(Dataset items)
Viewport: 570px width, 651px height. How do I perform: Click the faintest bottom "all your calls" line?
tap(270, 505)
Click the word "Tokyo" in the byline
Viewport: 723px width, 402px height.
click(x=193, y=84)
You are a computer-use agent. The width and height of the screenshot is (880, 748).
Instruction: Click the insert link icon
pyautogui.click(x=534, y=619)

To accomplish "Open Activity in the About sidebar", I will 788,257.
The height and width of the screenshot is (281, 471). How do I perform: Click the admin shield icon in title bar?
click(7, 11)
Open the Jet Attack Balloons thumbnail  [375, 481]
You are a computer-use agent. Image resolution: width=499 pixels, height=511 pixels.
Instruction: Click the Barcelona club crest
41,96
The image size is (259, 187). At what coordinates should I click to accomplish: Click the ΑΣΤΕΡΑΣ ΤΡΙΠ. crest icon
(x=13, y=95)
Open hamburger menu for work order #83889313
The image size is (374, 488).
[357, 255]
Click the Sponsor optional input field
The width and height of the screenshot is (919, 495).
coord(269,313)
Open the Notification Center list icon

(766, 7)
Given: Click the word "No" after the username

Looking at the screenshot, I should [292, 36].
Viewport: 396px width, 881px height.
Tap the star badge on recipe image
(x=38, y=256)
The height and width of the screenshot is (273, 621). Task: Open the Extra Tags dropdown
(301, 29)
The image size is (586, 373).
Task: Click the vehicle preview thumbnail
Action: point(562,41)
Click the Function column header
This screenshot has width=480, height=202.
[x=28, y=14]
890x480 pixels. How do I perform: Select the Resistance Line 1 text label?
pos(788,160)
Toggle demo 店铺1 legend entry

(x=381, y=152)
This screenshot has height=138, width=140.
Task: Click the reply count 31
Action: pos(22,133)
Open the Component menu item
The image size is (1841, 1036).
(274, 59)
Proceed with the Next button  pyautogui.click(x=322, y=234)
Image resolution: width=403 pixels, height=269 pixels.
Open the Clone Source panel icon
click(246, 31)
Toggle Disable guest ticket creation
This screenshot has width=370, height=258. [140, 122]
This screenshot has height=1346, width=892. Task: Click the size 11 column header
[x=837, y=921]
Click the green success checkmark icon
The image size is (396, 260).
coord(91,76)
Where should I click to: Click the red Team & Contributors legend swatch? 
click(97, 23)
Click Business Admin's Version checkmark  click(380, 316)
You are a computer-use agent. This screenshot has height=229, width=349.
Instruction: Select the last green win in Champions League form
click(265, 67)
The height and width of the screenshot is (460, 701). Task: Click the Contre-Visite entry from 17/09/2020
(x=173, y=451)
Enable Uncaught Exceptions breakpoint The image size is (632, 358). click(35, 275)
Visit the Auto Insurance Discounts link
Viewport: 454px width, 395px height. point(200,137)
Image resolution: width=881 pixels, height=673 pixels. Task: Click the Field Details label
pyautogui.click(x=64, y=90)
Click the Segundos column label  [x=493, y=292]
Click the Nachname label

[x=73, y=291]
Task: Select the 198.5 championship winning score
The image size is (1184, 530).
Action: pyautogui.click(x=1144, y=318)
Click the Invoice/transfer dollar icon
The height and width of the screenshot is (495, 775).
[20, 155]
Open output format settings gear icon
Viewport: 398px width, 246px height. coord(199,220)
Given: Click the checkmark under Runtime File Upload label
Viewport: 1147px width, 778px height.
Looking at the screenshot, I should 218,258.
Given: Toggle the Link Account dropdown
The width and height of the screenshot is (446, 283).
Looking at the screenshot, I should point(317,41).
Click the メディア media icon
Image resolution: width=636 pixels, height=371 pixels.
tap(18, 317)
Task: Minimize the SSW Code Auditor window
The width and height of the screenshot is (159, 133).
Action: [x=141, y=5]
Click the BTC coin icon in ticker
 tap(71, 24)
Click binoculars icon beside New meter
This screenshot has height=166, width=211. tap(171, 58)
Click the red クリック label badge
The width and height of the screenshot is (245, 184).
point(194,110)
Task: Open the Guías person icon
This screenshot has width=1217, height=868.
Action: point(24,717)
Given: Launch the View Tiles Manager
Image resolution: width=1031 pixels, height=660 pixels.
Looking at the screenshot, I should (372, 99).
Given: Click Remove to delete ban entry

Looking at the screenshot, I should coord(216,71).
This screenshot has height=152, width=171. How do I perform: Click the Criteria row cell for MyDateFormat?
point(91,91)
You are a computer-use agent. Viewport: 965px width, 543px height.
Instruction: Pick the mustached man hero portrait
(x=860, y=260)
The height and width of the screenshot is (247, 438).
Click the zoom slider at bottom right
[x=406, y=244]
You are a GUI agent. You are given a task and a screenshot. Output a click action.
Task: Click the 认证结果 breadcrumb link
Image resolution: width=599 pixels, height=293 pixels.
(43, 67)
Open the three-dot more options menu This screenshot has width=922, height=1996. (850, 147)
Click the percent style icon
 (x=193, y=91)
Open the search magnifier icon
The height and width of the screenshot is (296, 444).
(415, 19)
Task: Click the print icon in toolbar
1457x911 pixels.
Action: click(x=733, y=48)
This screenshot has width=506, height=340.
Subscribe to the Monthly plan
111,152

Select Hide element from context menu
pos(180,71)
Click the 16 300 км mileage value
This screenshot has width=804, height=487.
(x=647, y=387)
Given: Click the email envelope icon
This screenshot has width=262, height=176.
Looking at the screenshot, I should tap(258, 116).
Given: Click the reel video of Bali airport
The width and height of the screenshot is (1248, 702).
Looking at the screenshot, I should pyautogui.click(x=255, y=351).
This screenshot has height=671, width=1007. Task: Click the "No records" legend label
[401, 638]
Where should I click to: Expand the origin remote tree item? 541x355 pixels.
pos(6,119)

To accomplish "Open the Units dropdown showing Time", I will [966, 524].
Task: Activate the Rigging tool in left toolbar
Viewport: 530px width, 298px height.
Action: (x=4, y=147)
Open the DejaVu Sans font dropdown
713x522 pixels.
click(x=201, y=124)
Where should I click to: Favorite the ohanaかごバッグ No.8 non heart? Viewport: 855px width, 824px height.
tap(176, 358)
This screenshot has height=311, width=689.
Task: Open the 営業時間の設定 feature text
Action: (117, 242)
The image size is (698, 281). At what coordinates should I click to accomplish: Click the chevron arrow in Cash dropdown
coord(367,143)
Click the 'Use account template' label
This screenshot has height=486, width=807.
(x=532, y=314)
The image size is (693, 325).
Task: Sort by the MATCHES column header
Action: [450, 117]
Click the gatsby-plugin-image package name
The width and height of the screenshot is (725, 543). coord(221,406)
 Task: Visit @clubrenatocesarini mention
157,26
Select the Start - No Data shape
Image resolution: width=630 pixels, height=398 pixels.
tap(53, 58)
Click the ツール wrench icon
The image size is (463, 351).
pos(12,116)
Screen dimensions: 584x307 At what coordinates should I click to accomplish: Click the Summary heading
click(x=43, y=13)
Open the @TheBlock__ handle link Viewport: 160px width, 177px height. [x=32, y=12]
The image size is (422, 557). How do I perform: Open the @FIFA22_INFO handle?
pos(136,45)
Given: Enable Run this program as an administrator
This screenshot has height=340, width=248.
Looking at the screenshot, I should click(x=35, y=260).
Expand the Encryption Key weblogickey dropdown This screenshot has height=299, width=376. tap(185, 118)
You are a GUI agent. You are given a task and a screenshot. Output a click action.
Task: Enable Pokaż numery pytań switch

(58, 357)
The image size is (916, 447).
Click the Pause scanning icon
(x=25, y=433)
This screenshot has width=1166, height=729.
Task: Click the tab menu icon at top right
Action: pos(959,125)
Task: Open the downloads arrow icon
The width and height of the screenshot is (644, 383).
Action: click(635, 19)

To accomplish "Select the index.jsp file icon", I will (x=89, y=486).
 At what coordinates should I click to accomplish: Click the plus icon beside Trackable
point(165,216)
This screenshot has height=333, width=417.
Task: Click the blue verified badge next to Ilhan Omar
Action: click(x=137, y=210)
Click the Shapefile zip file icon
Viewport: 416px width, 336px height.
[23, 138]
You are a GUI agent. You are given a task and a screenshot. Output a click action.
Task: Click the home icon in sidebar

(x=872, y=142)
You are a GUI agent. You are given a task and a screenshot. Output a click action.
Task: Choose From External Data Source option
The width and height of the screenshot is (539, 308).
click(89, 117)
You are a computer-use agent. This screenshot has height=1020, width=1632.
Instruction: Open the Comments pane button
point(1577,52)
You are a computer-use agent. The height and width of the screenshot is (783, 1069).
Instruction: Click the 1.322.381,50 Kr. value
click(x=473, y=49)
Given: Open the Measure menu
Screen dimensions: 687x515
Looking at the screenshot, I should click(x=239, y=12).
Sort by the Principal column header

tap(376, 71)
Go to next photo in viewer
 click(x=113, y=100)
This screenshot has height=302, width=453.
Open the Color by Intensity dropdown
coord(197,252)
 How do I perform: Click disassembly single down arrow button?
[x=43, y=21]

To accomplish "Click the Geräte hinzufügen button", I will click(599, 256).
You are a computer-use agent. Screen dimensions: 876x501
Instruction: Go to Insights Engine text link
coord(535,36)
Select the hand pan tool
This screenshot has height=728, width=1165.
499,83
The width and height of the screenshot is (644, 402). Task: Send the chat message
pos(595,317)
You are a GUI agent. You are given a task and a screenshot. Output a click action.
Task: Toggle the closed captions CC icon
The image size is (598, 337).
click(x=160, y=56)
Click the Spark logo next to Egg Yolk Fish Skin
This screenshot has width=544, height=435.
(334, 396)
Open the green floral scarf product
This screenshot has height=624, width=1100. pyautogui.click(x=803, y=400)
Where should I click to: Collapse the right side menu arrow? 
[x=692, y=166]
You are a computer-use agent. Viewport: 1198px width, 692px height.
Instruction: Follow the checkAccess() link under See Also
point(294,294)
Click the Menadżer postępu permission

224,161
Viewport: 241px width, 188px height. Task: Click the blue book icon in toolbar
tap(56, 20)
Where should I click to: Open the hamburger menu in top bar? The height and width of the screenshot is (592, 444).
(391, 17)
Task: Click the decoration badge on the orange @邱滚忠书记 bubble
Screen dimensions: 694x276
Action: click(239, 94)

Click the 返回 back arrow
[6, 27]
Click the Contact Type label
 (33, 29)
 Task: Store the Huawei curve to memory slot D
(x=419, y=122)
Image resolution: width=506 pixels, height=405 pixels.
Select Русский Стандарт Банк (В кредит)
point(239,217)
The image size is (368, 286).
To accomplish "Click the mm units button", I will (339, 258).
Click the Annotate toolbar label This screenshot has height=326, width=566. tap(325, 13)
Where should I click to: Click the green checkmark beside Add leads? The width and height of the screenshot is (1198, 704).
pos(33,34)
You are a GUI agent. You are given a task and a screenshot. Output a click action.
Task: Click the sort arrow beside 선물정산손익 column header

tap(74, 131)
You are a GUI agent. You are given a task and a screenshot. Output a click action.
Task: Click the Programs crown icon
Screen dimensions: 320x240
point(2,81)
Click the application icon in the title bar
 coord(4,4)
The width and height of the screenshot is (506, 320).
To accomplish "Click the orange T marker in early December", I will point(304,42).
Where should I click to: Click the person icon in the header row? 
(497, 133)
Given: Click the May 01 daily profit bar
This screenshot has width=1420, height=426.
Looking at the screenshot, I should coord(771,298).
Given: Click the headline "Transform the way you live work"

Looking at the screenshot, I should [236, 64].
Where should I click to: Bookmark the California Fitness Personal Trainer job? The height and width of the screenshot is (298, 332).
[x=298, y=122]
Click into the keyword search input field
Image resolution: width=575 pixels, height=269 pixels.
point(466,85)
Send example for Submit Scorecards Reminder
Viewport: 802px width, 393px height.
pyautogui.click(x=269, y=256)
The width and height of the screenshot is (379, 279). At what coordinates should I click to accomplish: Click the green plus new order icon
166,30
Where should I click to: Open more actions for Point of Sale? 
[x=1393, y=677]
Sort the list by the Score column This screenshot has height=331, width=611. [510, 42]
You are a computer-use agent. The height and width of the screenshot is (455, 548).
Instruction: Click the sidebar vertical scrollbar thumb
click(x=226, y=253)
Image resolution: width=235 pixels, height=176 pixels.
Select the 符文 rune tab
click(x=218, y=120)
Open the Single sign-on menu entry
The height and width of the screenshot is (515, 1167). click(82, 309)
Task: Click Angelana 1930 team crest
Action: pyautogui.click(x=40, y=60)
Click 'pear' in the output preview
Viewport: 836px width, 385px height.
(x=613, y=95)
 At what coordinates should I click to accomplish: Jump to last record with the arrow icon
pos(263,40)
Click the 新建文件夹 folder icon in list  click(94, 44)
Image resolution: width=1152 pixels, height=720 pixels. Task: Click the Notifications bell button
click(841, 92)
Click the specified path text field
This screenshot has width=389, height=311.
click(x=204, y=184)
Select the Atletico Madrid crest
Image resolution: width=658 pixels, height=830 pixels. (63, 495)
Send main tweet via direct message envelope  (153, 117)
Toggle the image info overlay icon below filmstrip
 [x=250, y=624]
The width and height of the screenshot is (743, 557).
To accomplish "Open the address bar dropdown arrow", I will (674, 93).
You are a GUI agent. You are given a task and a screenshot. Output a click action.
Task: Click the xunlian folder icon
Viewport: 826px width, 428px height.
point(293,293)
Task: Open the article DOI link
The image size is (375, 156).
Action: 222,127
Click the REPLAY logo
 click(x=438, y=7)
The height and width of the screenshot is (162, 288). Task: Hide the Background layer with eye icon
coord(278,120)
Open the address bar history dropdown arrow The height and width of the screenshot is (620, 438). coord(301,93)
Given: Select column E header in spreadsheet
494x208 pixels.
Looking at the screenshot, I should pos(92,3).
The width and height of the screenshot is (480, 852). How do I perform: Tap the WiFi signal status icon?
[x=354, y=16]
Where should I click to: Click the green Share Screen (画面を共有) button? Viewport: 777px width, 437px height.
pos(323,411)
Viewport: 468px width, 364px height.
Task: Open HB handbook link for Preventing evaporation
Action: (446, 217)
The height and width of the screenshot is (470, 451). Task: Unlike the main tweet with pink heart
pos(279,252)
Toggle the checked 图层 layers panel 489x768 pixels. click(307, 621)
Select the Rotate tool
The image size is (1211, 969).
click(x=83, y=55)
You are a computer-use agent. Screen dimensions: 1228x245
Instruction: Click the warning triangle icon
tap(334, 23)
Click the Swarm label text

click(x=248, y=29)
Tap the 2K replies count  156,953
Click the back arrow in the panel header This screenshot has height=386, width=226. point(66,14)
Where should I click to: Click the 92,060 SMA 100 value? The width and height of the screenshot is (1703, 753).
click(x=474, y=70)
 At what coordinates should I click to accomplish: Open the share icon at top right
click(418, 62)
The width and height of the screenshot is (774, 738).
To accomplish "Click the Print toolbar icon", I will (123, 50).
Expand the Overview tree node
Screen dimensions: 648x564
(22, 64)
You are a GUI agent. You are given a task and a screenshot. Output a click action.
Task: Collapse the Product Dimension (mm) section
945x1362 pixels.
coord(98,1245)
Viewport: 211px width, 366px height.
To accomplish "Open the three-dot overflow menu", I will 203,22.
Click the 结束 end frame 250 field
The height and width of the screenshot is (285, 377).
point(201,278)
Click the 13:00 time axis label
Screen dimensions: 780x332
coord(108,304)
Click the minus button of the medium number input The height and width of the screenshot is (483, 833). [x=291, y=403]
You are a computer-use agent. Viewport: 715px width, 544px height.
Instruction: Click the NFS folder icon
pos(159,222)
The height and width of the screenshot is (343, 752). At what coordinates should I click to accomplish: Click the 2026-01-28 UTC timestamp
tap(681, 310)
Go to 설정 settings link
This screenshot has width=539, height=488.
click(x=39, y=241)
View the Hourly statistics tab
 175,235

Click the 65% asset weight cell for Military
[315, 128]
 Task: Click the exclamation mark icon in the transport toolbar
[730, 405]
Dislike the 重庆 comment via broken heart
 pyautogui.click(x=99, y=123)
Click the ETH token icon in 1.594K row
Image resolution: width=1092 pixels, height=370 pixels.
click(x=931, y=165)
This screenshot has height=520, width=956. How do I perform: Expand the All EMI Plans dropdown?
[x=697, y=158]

=== Task goal ===
Whenever the word "computer" shows up in a line of the entries, list that line.

=== Task solution ===
You are a computer-use agent. The width and height of the screenshot is (880, 748).
You are a computer-use agent. Image resolution: width=499 pixels, height=511 pixels.
You are a computer-use agent. This screenshot has height=229, width=349.
You are a computer-use agent. Viewport: 965px width, 543px height.
You are a computer-use agent. This screenshot has height=1020, width=1632.
You are a computer-use agent. The height and width of the screenshot is (783, 1069).
You are a computer-use agent. Screen dimensions: 876x501
You are a computer-use agent. Viewport: 1198px width, 692px height.
You are a computer-use agent. The height and width of the screenshot is (455, 548).
You are a computer-use agent. Screen dimensions: 1228x245
You are a computer-use agent. Viewport: 715px width, 544px height.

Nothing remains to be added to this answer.